L’Apocalypse est à nos portes, et la fin du monde prendra des allures de… vieilles versions de Donjons & Dragons, de métal des années 1980 et 1990, et d’un reptile géant cracheur de feu? Huit mois après Changes, les gars de King Gizzard and the Lizard Wizard lancent un nouvel album qui laisse de côté les arrangements sympathiques pour plutôt donner dans le speed metal et l’hommage à Motörhead et consorts.
Prosaïquement intitulé PetroDragonic Apocalypse, ou, pour les gens qui ont beaucoup de souffle, Dawn of Eternal Night: An Annihilation of Planet Earth and the Beginning of Merciless Damnation (excusez du peu!), ce nouveau disque est ainsi l’occasion, pour nos larrons australiens, de revisiter le métal pur et dur, dans un genre de suite d’Infest the Rat’s Nest, ce disque sorti en 2019.
Déjà, à l’époque, le groupe évoquait des thèmes s’articulant autour de la fin de notre civilisation: Mars for the Rich, à propos de ces milliardaires semblant vouloir fuir notre monde pour aller se cacher sur la planète voisine; Superbug, une chanson tombée à pic, un an avant la pandémie; Self-Immolate; la bien nommée Hell, etc.
Cette fois, donc, on mêle allègrement monde fantastique et univers saturé en émissions de CO2 et vapeurs de pétrole. Même le titre de la première pièce, Motor Spirit, évoque non seulement les grosses cylindrées, celles qui bouffent de l’or noir comme d’autres bouffent leur nombre recommandé de portions de fruits et légumes, mais s’avère aussi être un mantra, un chant qui vient ouvrir et clore ce sombre chapitre de l’odyssée musicale de KGLW.
C’est cette convergence des genres, d’ailleurs, qui perdure tout au long de cet album concept. Concept, oui, mais pas seulement: nous ne sommes pas, ici, dans un album-fleuve, comme pouvait l’être le fantastique Nonagon Infinity, mais il s’en faudrait de peu pour que les choses fonctionnent ainsi et que l’on puisse écouter PetroDragonic Apocalypse d’un trait, et se rendre compte que la fin de l’album coïncide avec son début.
Quoi qu’il en soit, nous y voilà: sept pièces fortes, puissantes, rapides, jouées avec la rage au coeur, des riffs de guitare endiablés et un t-shirt de son band métal préféré des années 1980/1990. En ce sens, les deux vidéoclips publiés jusqu’à maintenant par le groupe, respectivement pour Gila Monster et Dragon, témoignent de la dualité fusionnelle des deux genres mis de l’avant dans l’album.

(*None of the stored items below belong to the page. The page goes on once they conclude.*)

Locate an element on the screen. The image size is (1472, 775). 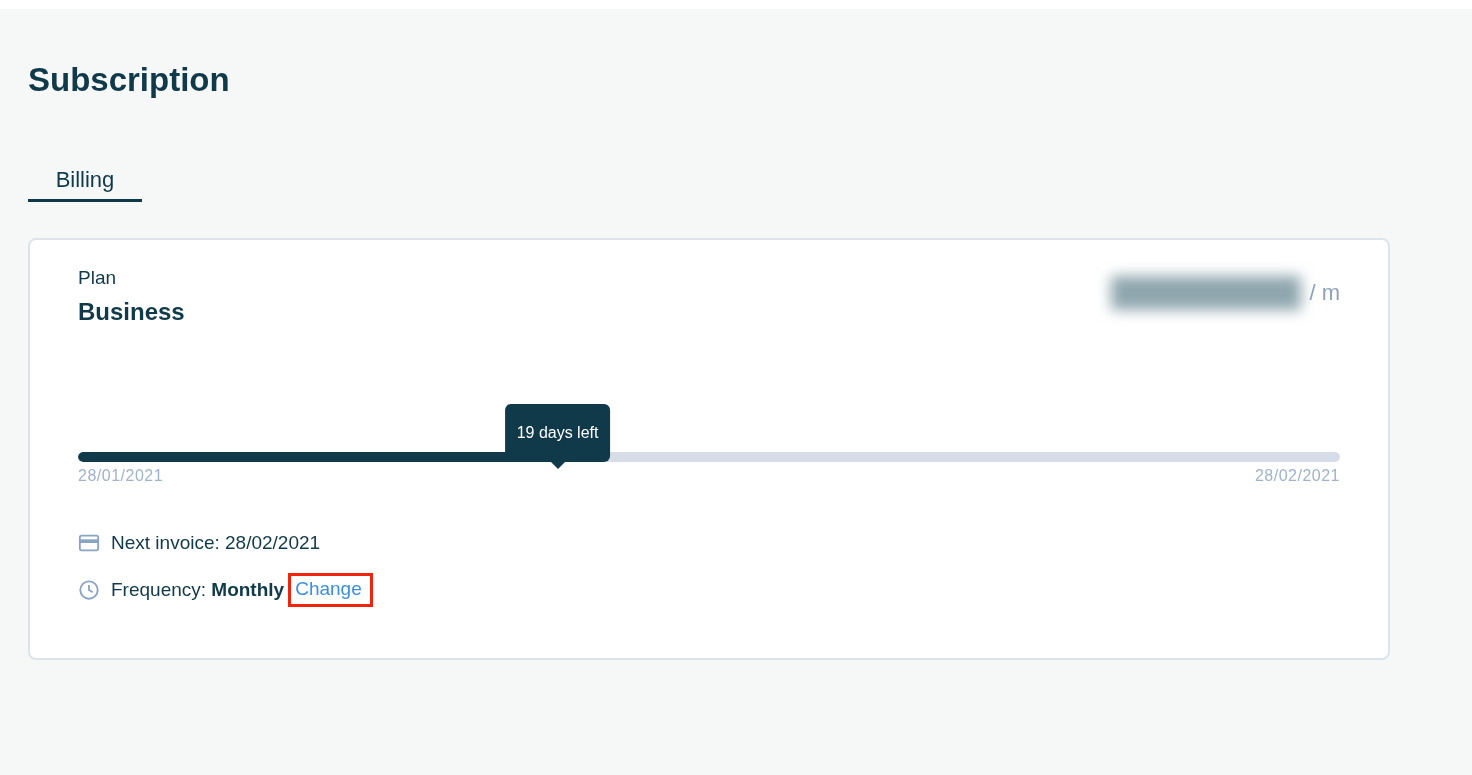
end-date: 28/02/2021 is located at coordinates (1297, 476).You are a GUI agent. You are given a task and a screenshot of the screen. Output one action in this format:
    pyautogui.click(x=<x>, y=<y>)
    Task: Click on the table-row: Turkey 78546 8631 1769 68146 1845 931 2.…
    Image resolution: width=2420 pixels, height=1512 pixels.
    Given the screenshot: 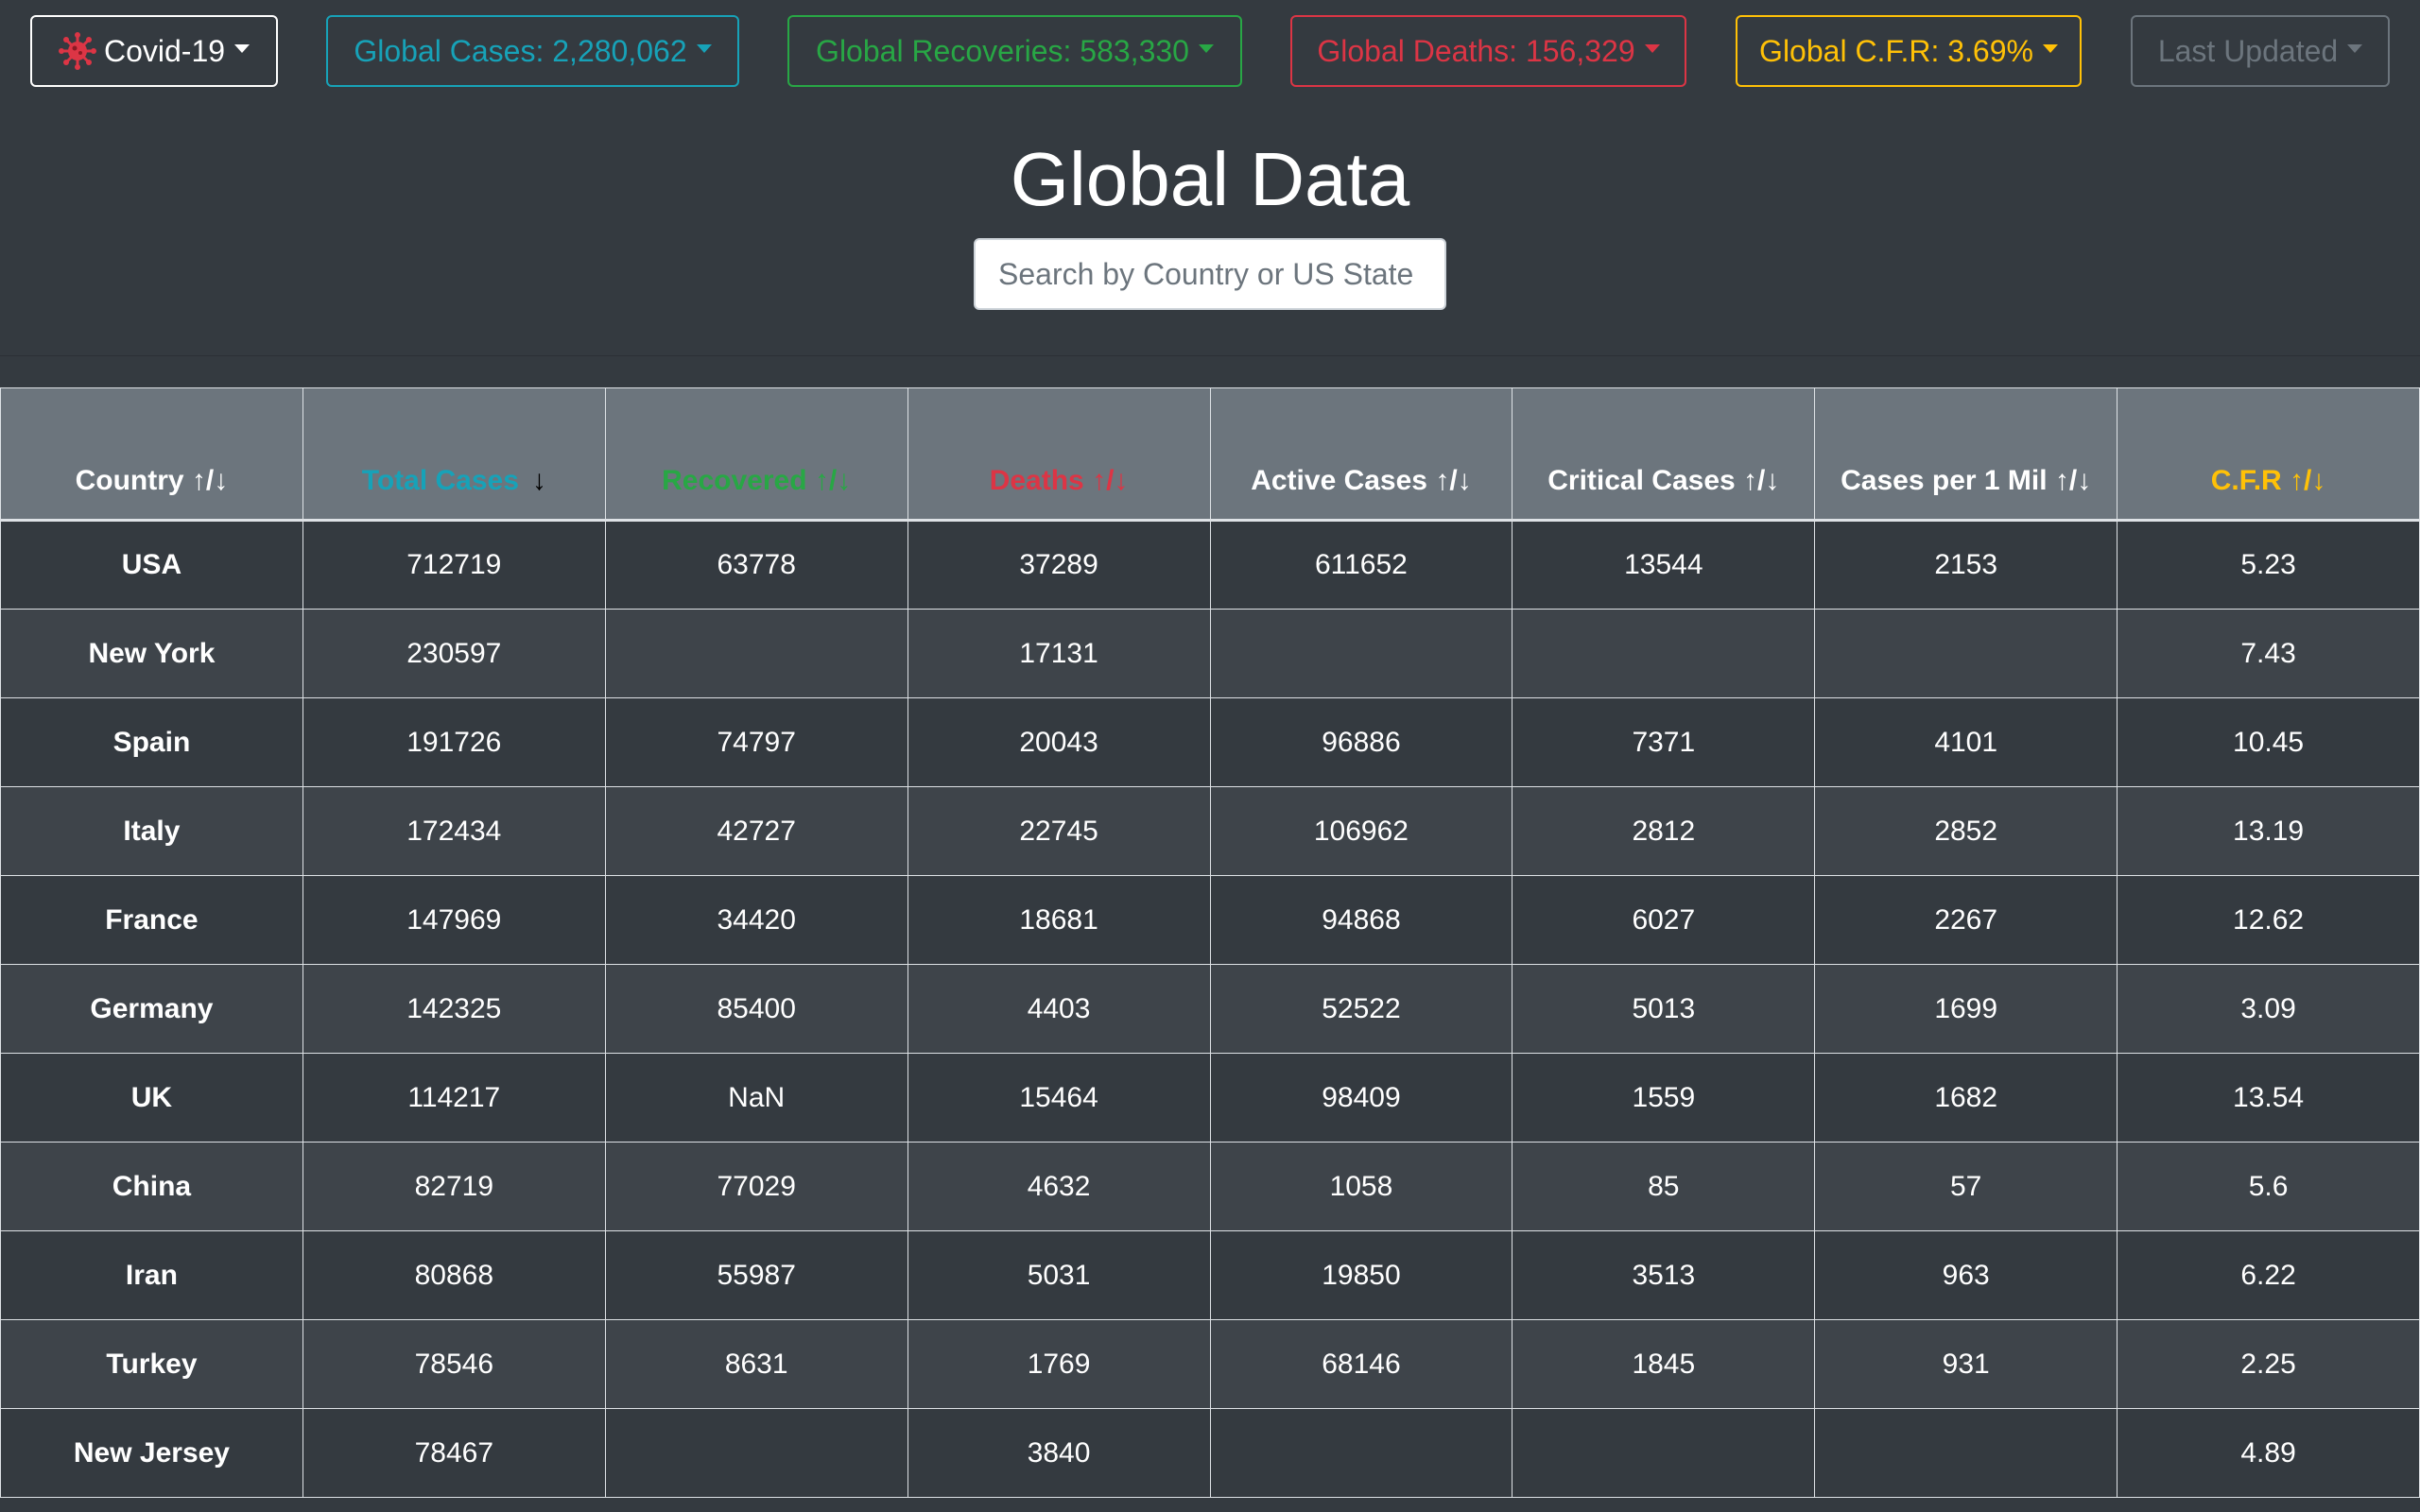 What is the action you would take?
    pyautogui.click(x=1210, y=1364)
    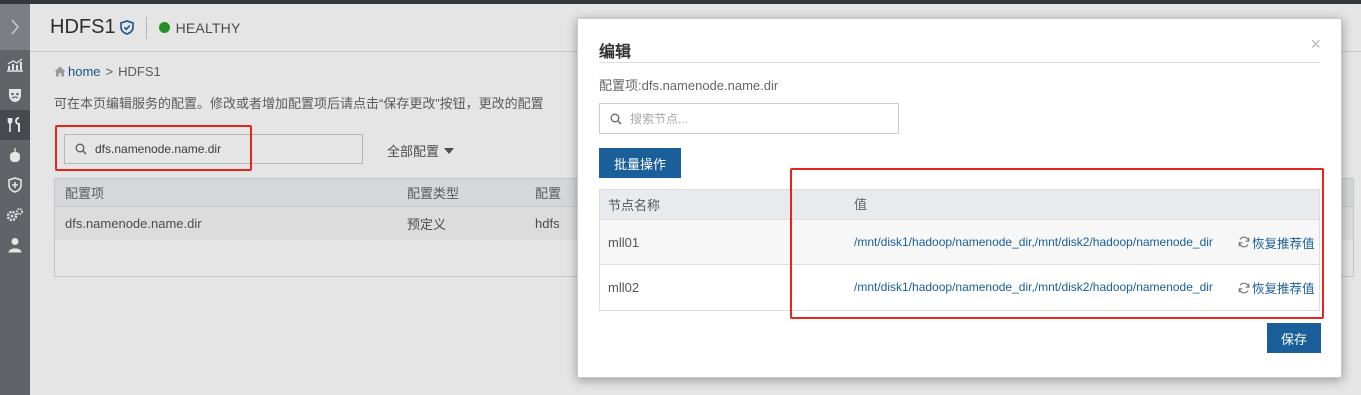  Describe the element at coordinates (1294, 338) in the screenshot. I see `save-button: 保存` at that location.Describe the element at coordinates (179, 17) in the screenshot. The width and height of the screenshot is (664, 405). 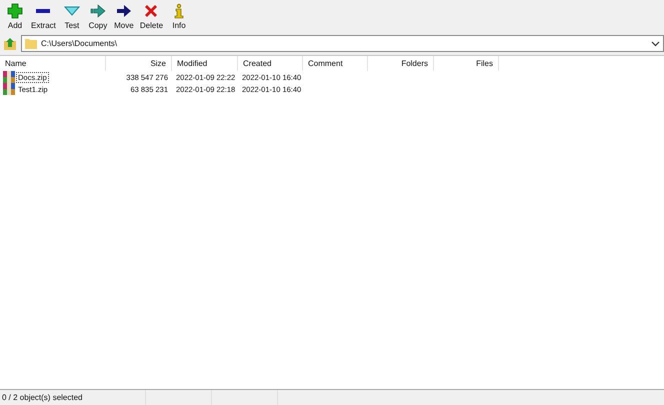
I see `toolbar-button: Info` at that location.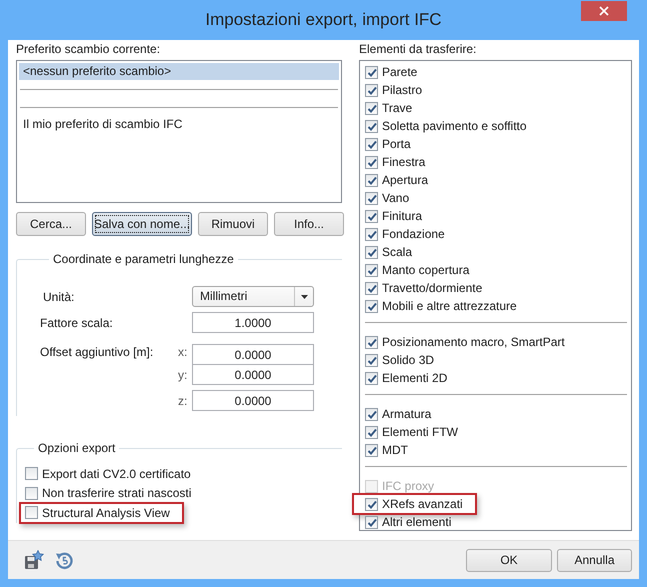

Les deux titres sont résolument métal, mais le premier met en scène des sorciers qui prient pour l’apparition d’un monstre à écailles, le tout sur fond de paysage forestier et montagneux digne d’un film de série B des années 1980, à la Conan the Barbarian ou Deathstalker.
Le deuxième, lui, parle également d’un Dragon (c’est évidemment le titre de la chanson), mais tout y est présenté comme étant tout droit sorti de la décennie suivante, avec des effets visuels dignes des groupes hard rock et métal alternatifs de cette époque. Images délavées, ralentis, angles forcés… le tout s’ajoute à de longs solos de guitare, histoire de bien faire couler cet acier en fusion dans nos oreilles.
Oh, le disque ne compte aucune chanson en bat de 4 minutes 30? Et pas moins de trois pièces flirtant ou dépassant les neuf minutes? KGLW a l’habitude, depuis le temps, de nous emporter dans ces voyages musicaux, ces épopées rock où le mélomane est transporté dans un autre monde. Dans le contexte, d’ailleurs, on serait bien en peine de qualifier un disque d’odyssée et de conceptuel si l’on n’avait pas la possibilité de se noyer dans les vagues agitées du thrash et du speed metal.
Tour de force musical qui gagne en puissance à chaque écoute, PetroDragonic Apocalypse prouve que King Gizzard and the Lizard Wizard continue de gagner en maturité et en capacités mélodiques. Un album coup-de-poing qui appuie bien fort là où ça fait mal.